As at 30 June 2017 and 31 December 2016, there were no guarantees given to banks by the Group in respect of banking
facilities to Sinopec Group Company and fellow subsidiaries, associates and joint ventures, except for the disclosure set
out in Note 56(b). Guarantees given to banks by the Group in respect of banking facilities to associates and joint ventures
are disclosed in Note 56(b).
52 RELATED PARTIES AND RELATED PARTY TRANSACTIONS (Continued)
(3) The principal related party transactions with Sinopec Group Company and fellow subsidiaries, associates and joint
ventures, which were carried out in the ordinary course of business, are as follows: (Continued)
Note:
(i) Sales of goods represent the sale of crude oil, intermediate petrochemical products, petroleum products and ancillary
materials.
(ii) Purchases represent the purchase of material and utility supplies directly related to the Group's operations such as
the procurement of raw and ancillary materials and related services, supply of water, electricity and gas.

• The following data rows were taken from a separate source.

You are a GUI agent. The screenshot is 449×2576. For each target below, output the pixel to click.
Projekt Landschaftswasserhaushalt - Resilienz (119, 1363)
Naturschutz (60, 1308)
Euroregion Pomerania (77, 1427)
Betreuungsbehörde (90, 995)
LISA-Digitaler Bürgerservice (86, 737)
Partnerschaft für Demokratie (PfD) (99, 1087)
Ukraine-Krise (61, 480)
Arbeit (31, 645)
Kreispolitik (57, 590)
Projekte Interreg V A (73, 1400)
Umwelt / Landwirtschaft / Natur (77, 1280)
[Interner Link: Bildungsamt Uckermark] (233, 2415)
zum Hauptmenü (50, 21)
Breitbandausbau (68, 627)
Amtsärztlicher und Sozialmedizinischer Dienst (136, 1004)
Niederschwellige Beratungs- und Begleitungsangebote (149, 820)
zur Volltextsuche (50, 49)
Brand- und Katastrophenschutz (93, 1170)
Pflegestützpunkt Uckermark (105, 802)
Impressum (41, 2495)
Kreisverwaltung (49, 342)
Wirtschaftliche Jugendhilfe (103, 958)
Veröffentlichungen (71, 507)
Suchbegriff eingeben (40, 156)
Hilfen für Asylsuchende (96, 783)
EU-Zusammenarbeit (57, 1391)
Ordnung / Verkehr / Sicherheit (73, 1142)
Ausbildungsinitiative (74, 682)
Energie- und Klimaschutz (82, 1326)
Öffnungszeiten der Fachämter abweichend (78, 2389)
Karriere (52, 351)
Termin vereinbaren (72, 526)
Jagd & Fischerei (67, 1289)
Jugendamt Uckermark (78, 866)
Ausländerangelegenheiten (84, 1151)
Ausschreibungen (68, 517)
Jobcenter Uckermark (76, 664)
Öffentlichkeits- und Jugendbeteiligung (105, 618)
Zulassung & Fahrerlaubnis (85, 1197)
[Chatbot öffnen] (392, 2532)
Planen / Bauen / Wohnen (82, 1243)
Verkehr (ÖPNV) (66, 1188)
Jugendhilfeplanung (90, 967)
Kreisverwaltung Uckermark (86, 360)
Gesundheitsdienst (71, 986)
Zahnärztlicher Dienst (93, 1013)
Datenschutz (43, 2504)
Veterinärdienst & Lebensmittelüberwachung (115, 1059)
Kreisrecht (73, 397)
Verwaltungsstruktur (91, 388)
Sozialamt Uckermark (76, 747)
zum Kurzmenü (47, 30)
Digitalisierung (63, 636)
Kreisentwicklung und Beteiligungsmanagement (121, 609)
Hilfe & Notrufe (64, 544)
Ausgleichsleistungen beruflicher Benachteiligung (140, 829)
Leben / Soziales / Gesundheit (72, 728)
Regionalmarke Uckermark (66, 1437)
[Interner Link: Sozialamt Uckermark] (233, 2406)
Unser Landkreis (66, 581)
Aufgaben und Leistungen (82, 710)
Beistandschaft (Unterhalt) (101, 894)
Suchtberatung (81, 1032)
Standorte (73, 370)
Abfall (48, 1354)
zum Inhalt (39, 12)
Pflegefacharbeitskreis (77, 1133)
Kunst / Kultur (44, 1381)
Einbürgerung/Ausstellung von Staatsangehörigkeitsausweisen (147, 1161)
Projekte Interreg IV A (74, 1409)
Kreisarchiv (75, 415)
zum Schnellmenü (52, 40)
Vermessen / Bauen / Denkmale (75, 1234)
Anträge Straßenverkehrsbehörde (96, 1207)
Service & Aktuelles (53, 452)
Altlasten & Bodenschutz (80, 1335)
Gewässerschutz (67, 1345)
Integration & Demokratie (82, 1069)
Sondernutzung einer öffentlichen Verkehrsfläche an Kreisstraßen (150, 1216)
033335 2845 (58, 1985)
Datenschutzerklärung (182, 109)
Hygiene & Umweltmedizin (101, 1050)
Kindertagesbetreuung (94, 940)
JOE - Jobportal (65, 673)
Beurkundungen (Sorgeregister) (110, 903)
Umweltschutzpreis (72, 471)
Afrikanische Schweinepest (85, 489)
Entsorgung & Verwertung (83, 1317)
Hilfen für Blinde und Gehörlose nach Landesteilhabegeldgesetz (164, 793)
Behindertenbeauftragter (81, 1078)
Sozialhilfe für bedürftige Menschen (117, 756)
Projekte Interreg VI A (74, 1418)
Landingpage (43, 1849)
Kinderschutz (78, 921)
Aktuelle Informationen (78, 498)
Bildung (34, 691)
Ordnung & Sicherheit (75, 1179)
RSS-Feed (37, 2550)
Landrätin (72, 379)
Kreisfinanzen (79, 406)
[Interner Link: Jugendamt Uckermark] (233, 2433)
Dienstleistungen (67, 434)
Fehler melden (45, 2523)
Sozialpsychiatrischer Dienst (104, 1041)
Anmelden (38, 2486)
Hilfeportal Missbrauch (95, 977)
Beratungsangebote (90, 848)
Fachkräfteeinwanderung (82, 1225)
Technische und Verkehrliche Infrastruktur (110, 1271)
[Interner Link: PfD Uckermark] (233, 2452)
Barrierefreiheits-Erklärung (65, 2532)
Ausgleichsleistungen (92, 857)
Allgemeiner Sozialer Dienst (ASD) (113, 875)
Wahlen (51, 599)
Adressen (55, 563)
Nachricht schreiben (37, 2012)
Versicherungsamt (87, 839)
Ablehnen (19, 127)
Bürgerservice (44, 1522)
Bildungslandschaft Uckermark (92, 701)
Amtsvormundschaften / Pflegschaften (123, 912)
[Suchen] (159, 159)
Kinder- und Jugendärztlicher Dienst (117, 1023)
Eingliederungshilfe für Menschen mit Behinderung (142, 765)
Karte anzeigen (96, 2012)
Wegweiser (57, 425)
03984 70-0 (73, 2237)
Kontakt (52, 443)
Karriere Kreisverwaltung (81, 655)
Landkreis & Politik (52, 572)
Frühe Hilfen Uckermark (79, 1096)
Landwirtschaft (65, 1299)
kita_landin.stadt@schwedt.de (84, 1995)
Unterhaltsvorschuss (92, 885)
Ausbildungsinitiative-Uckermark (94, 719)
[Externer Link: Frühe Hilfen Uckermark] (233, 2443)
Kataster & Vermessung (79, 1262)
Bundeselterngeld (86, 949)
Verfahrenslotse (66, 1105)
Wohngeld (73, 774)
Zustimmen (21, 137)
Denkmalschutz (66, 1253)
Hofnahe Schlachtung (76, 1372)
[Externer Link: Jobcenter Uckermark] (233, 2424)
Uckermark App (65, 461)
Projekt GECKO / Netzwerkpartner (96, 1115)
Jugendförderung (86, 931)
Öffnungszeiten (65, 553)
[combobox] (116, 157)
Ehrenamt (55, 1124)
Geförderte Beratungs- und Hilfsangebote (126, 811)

(iii) Transportation and storage represents the cost for the use of railway, road and marine transportation services,
pipelines, loading, unloading and storage facilities.
(iv) Exploration and development services comprise direct costs incurred in the exploration and development such as
geophysical, drilling, well testing and well measurement services.
(v) Production related services represent ancillary services rendered in relation to the Group's operations such as
equipment repair and general maintenance, insurance premium, technical research, communications, firefighting, security,
product quality testing and analysis, information technology, design and engineering, construction of oilfield ground
facilities, refineries and chemical plants, manufacture of replacement parts and machinery, installation, project
management and environmental protection.
(vi) Ancillary and social services represent expenditures for social welfare and support services such as educational
facilities, media communication services, sanitation, accommodation, canteens, property maintenance and management
services.
(vii) Operating lease charges represent the rental paid to Sinopec Group Company for operating leases in respect of land,
buildings and equipment.
(viii) Agency commission income represents commission earned for acting as an agent in respect of sales of products and
purchase of materials for certain entities owned by Sinopec Group Company.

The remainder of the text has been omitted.